Cars: Headin’ up to Traverse city |

Cars: Headin’ up to Traverse city

Andy Stonehouse
2009 Chevrolet Traverse LTZ. X09CT_TE039 (United States)
Wieck | Chevrolet

As we enjoy our first collective holiday in a long time (and do enjoy it, please, especially with gas prices still comfortably low), let me take a trip back to September to give you a bit of an idea of what the new Chevy Traverse was supposed to be, and what it is in reality, after some more recent time behind the wheel.

I attended a GM-wide press day in Phoenix and the Traverse, a large crossover blend of minivan and SUV, was poised as the day’s star attraction (even though the journalists in attendance were just a little more excited about a ride around the track in the new Corvette ZR1).

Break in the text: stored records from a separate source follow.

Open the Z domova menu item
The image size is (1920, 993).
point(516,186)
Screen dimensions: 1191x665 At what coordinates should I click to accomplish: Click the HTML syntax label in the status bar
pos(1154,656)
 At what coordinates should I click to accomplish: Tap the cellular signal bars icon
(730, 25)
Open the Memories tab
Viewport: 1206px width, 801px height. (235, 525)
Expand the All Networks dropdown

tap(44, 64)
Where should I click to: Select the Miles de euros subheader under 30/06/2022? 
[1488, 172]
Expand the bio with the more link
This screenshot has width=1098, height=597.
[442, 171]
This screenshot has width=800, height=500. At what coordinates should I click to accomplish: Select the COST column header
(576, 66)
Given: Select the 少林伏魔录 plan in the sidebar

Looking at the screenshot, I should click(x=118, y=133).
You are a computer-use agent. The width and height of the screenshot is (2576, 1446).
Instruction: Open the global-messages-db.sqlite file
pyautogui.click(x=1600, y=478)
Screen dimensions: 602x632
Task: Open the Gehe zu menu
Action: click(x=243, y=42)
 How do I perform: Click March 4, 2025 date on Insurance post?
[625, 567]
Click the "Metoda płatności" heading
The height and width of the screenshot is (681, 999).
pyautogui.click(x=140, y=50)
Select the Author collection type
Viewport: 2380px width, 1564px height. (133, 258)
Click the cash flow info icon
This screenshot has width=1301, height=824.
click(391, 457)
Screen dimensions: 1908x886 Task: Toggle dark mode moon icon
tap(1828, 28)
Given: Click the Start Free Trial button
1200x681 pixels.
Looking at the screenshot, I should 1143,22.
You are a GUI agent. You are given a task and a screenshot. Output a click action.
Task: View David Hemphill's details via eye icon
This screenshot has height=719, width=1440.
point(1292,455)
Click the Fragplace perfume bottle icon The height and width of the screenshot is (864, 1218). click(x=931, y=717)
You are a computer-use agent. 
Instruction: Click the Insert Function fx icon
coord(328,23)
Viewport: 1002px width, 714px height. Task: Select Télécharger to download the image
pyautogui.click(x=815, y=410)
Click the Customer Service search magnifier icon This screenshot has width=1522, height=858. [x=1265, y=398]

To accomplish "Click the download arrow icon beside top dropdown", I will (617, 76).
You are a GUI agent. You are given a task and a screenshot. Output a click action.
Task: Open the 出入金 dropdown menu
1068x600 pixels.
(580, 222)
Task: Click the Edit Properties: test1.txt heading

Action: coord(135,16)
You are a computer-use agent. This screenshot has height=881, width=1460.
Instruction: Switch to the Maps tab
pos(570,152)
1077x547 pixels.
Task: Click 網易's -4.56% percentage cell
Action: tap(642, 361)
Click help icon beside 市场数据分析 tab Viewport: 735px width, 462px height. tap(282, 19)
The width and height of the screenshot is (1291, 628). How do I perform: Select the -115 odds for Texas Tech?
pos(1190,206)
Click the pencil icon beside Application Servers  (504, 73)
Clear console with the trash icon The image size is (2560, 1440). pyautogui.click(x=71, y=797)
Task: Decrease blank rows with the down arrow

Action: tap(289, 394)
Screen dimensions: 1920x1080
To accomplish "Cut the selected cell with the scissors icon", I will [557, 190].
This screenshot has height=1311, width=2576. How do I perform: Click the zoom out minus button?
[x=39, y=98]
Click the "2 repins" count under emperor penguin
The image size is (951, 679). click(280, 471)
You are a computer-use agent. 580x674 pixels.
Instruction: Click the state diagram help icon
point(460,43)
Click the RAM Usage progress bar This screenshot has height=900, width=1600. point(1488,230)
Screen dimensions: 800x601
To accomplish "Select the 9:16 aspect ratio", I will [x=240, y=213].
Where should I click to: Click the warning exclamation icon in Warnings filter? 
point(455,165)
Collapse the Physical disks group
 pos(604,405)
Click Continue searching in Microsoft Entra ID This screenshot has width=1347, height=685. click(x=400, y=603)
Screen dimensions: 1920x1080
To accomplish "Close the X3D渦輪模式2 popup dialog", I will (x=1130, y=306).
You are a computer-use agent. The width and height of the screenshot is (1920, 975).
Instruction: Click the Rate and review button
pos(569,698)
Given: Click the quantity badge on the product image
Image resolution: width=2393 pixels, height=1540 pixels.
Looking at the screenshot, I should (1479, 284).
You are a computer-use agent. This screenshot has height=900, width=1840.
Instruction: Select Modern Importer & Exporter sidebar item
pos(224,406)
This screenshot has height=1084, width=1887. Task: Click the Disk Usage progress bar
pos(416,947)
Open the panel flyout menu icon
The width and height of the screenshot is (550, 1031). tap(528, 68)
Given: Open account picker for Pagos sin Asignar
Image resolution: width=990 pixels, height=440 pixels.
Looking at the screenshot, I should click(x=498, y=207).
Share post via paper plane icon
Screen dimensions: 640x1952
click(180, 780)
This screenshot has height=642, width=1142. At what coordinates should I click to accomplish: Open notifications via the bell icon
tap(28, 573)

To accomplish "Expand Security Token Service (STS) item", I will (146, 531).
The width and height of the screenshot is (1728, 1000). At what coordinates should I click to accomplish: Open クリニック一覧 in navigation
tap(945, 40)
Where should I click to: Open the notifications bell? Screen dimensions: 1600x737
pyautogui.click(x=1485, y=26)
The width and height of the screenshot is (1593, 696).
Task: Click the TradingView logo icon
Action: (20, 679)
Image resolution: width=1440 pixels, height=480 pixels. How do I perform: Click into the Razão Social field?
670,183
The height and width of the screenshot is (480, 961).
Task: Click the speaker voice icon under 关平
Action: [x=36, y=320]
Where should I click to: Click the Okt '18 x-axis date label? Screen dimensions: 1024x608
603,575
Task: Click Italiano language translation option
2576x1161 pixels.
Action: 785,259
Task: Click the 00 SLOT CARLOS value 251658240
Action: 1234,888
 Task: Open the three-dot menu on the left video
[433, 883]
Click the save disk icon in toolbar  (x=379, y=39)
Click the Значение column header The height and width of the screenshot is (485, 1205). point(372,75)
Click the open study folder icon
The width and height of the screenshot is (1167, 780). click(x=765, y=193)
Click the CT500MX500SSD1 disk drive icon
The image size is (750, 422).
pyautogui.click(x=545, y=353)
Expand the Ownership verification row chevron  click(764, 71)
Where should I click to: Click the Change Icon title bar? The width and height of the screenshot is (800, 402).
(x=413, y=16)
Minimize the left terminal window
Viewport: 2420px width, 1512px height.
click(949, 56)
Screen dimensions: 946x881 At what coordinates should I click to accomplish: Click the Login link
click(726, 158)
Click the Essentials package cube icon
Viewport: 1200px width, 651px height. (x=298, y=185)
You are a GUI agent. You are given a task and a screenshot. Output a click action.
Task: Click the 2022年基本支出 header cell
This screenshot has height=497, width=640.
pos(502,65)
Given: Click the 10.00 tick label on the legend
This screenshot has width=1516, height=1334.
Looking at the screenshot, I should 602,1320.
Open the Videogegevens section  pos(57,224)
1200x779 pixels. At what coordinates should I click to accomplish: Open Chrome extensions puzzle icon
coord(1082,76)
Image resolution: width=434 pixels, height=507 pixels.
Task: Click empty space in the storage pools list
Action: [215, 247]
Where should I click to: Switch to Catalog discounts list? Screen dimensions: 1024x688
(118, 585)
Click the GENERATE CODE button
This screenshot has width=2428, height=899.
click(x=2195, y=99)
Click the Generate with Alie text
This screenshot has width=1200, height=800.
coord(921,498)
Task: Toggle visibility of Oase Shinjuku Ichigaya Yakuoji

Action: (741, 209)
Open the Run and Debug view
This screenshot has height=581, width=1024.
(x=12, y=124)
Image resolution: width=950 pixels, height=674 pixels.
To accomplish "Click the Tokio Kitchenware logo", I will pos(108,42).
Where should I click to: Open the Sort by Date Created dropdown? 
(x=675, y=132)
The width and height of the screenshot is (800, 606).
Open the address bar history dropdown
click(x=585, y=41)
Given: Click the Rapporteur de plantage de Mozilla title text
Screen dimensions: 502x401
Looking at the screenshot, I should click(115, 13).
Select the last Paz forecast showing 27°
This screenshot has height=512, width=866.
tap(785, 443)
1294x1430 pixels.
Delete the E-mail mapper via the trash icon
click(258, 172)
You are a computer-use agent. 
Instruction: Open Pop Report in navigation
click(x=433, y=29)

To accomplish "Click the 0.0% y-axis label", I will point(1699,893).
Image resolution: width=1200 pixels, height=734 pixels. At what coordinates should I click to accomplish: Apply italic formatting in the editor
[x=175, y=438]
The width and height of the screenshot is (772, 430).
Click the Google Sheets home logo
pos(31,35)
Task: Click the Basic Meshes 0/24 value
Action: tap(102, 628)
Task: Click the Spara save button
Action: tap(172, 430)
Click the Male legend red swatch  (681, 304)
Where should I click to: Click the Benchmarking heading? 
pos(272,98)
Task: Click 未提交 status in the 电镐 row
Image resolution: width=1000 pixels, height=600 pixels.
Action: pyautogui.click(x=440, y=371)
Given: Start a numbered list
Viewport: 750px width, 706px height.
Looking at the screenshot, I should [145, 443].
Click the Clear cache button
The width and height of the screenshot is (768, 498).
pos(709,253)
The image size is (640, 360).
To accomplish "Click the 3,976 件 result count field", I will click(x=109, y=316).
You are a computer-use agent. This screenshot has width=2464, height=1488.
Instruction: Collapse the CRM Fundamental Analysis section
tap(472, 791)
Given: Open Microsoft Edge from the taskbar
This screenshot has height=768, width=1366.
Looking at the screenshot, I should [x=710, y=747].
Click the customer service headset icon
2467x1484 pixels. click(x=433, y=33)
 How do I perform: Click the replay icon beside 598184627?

Nonetheless, the Traverse rolled out and we all looked on, marveling at a reasonably large, teardrop-shaped machine that rather discretely morphs raw people-moving capacity into something much more attractive than a minivan.

And with all-wheel-drive and a 281-horsepower 3.6 liter V6, it’s the kind of machine that might serve High Country parents, soccer coaches or those who just don’t quite feel like an SUV, but aren’t ready to commit to hauling the kids and the dog around in a Mazda 5, as people in Europe or Canada might do.

A GM manager described Traverse as “the vehicle you don’t want to hide in your garage,” and … a half year later, when I finally got a chance to drive the Traverse for a week, I must agree.

Admittedly, it’s definitely got the crossover thing going on ” which is a nice way of saying that like every other crossover, it looks like a variation on the bumblebee-shaped Nissan Murano or Mazda CX-7.

There’s also a certain thematic resonance with General Motors’ existing, somewhat smaller crossovers, including the Buick Enclave, the GMC Acadia and the Saturn Outlook; in Traverse’s variation, you get an extra row of seats and looks that are a nice mix of all three.

In its highest trim level, that even includes a Cadillac CTS-styled, shield-shaped grille; all levels include a long, swoopy window line and sporty dual exhausts. You also get futuristically angular side mirrors with very helpful convex inserts, which allow you to more easily park and change lanes, given the Traverse’s girth.

Inside, the stylistic push continues with an angular, wrap-around treatment from the dash to the doors. You also get some nice tech touches, including a backup camera built into the rearview mirror, Turn-by-Turn oral navigation through OnStar, plus a bar graph-styled fuel efficiency monitor.

My 2009 time with the Traverse (remember last year’s gas price crisis?) made the 16.9 mpg average a little easier to swallow; EPA figures say the Traverse should get 23 on the highway, but that wasn’t my experience.

And the ride? Smooth as butter, aided by 18-inch wheels, soft suspension, a long wheelbase and a comfortable 6-speed automatic transmission.

Passenger access is also a snap, as the second-row seats slide forward to allow people to jump into the back; if you aren’t hauling humans, everything folds flat to provide nearly 118 cubic feet of cargo space.

If big is what you need and a Suburban just seems a little too gauche for your tastes, this might be the compromise.